Publié le 22 juin 2011 par Arsobispo

Rocs arrachés à leur sommeilLes dessinateurs nés à Castres ne sont pas nombreux. Il y a François-Marius-Joseph Pagès qui ne figure pas au « Dictionnaire des artistes tarnais du XIXe siècle » de Charles Portal (Albi 1925) mais, heureusement, la Société Culturelle Du Pays Castrais a publié une bibliographie intitulé « Caricatures politiques castraises, 1890-1906 » en 1993.

Il y a aussi Joseph Paul qui, passionné par la nature et son pays castrais, a parcouru en long et en large le magnifique massif du Sidobre pour en dessiner les étonnants rochers et chaos granitiques. Il fut ainsi l’un des plus étonnants dessinateurs de l’univers minéral. La Société Culturelle du Pays Castrais l’avait bien compris en publiant un magnifique ouvrage des dessins qu’il consacra au « Sidobre » et qu’accompagnaient des poèmes d’Yvonne Boyer-Hérail, Jean Cros, l’autre grand amoureux du Sidobre, Louis et Germain Gabaude, l’ancien journaliste de la Dépêche du Midi Jean-Pierre Gaubert, l’auteur éditeur Arlette Homs, Gaston Marchal et Gui Viala.

Joseph Paul est né en 1887 et possédait une vitalité extraordinaire malgré un handicap physique lié à une jambe récalcitrante. Néanmoins, cela ne l’empêchait pas d’être un sportif accompli ; champion de tir, entraineur de football, boxeur. Comptable dans une banque castraise, il pratiquait assidument pendant ses loisirs la spéléologie, l’archéologie et bien évidemment la géologie. C’était un amateur reconnu de champignons et plus globalement de la nature. Ses qualités professionnelles et notamment sa rigueur se retrouvent dans ses dons graphiques. Sa passion du détail lui fit aborder ainsi l’art de la lettrine comme en témoignent ces quelques images.

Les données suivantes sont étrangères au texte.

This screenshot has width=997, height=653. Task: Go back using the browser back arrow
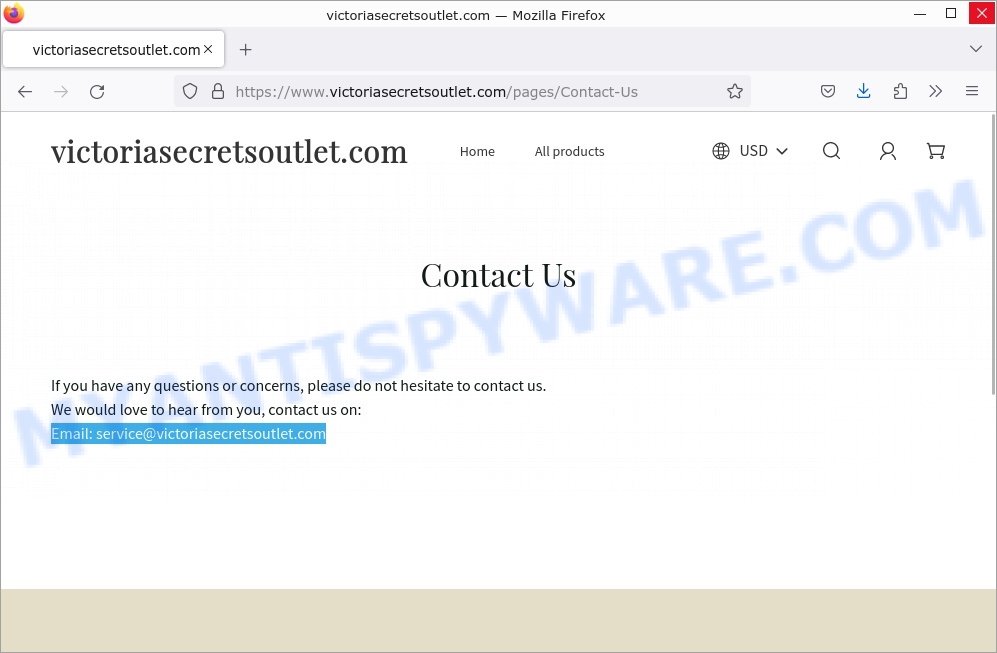[25, 92]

Rocs arrachés à leur sommeil

Celle du U représente l’église de la Platé à Castres et celle du D, la cathédrale d’Albi. Quant à La Brescarié, il s’agissait d’un titre orné pour un projet de livre qui ne vit jamais le jour, du moins à ma connaissance. Sa technique – un pointillisme en noir et blanc - me rappelle les œuvres de jeunesse du catalan Antoni Calonge qui avait été l’un des premiers graphistes espagnols de la Movida que nous avions publié en France aux Éditions Artefact.

Rocs arrachés à leur sommeil
Rocs arrachés à leur sommeil
Les dessins de Joseph Paul me rappellent aussi ceux de Gérard Baty, dont d’ailleurs il partage un autre point commun, celui d’avoir été inspiré par Castres et sa région. Je me souviens avec ravissement par exemple d’un tableau représentant les vieilles maisons sur l’Agout que le souci du détail de Baty avait révélé avec splendeur. Dommage qu’elles ne se trouvent pas sur son site. Dommage également que Gérard n’utilise plus la technique de ses débuts.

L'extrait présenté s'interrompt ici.